Recuerdo que escuché el disco de Pixies una y otra vez. Cada vez me parecía más increíble. Para poder comprender a Pixies yo tenía que acumular experiencia. Y por lo general, tratamos de no tener experiencias. Como escribió Matt Groening cuando escuchó Trout Mask Replica, de Don Van Vliet: “Me lo llevé a casa y lo puse. La primera vez me pareció lo peor que había escuchado en mi vida. Ni siquiera intentaban sonar bien. Suena horrible, me dije, pero está claro que quieren sonar así. En la tercera o cuarta escucha empezó a crecer dentro de mí. Con la quinta y la sexta me encantó. Para la sétima y la octava pensé que era el mejor disco de la historia”.

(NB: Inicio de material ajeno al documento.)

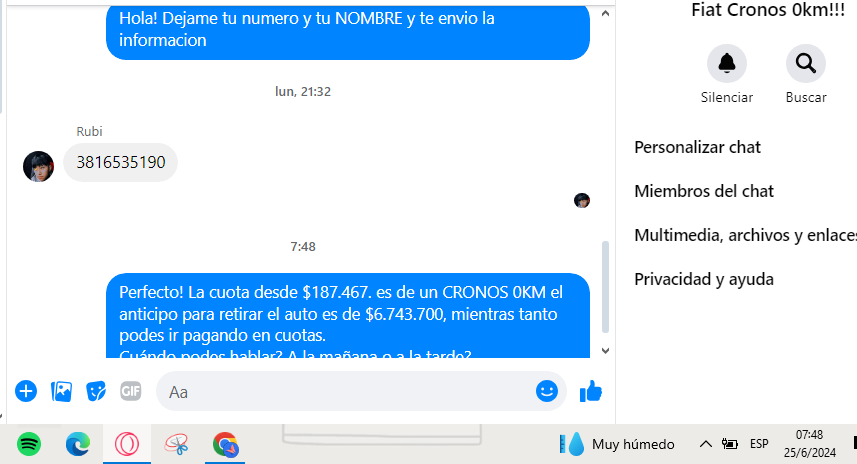Open Opera browser in the taskbar
The height and width of the screenshot is (464, 857).
[127, 444]
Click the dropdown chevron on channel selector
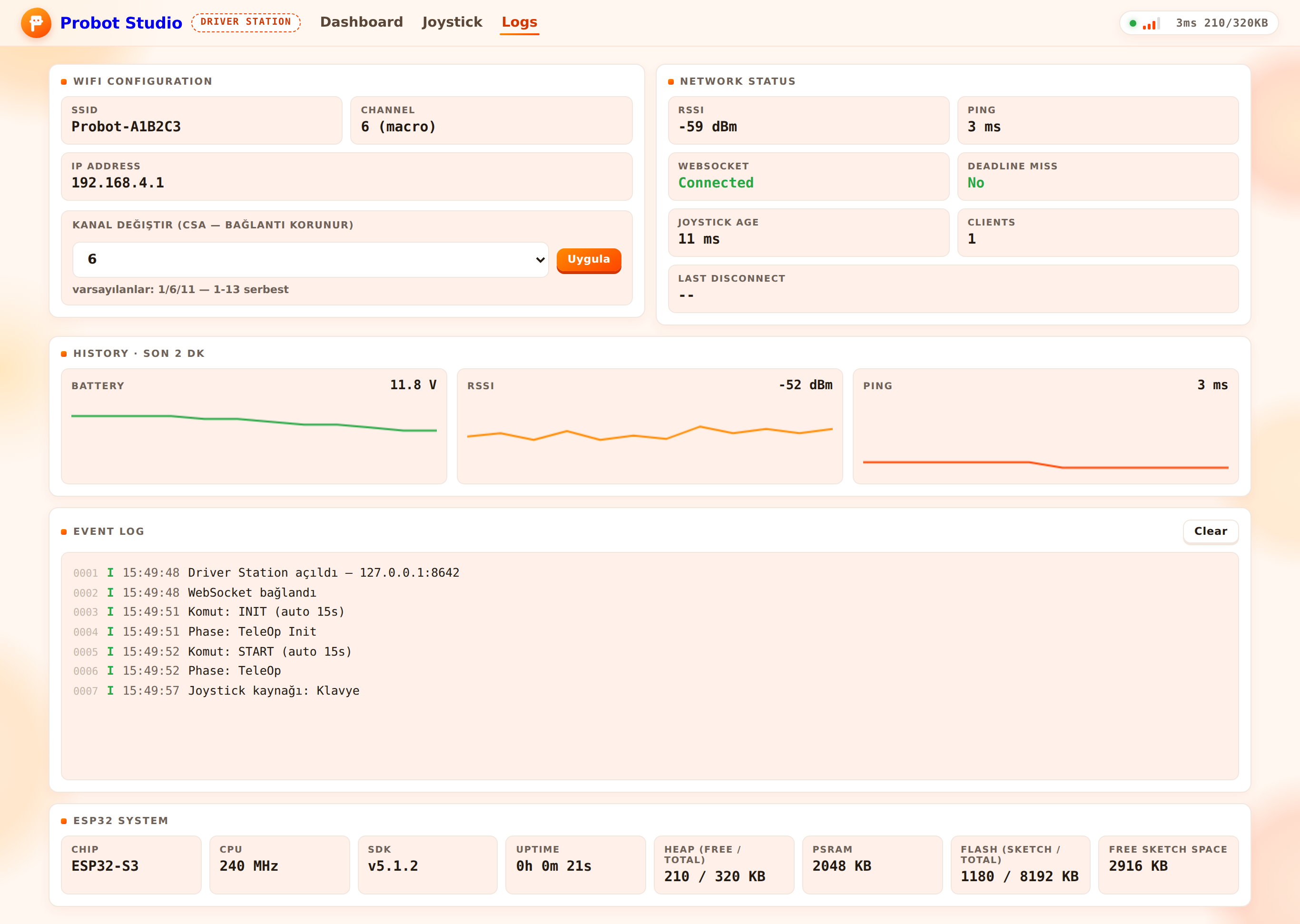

A mi amigo Domin le pasó algo parecido con la película El Topo, de Tomas Alfredson, basada en una novela de John le Carré. La vio seis veces porque la primera vez no entendió nada pero algo igual lo capturó como para ponerle empeño y mirarla muchas veces hasta que la película, la canción el poema, se pudo abrir en su polifonía de preguntas.
Creo que hay algo en uno que sabe aunque uno no sepa que sabe. Y eso que piensa en mí me condujo a los Pixies. Canciones veloces, algunas parecían bagualas aceleradas, cantadas en español y en castellano; todo en Pixies era híbrido, incluso la forma de gritar del cantante, Black Francis, contrastaba con la voz increíble e intimista de la bajista, Kim Deal. La primera etapa de los Pixies duró poco –unos cinco discos– pero tuvieron la potencia de los fuegos artificiales en el cielo. Es probable que el secreto de Pixies esté en la tensión creativa que se generaba entre Black Francis y Kim Deal, así como el romance nunca consumado de la agente Scully y Fox Mulder sostenía la potencia erótica de los Expedientes X.
Una canción de Pixies es un dispositivo certero que toca corazón y espíritu por igual. Las letras pueden ser surrealistas o extremadamente salvajes. Black Francis escribe letras con lo que queda en el tacho de basura, con los restos de la conversación de anoche. Tienen una épica en algunas imágenes como cuando ponen el auto frente al océano, pero también puede escribir un relato a los gritos sólo con advertencias de que no te acerques a su propiedad. O ramalazos de recuerdos de unas vacaciones.
Pienso en la letra de ¿Where´s my mind? “Estaba en el océano nadando, los animales se escondían tras las rocas, salvo un pequeño pez que chocó contra mí. Juraría que estaba tratando de hablar conmigo”.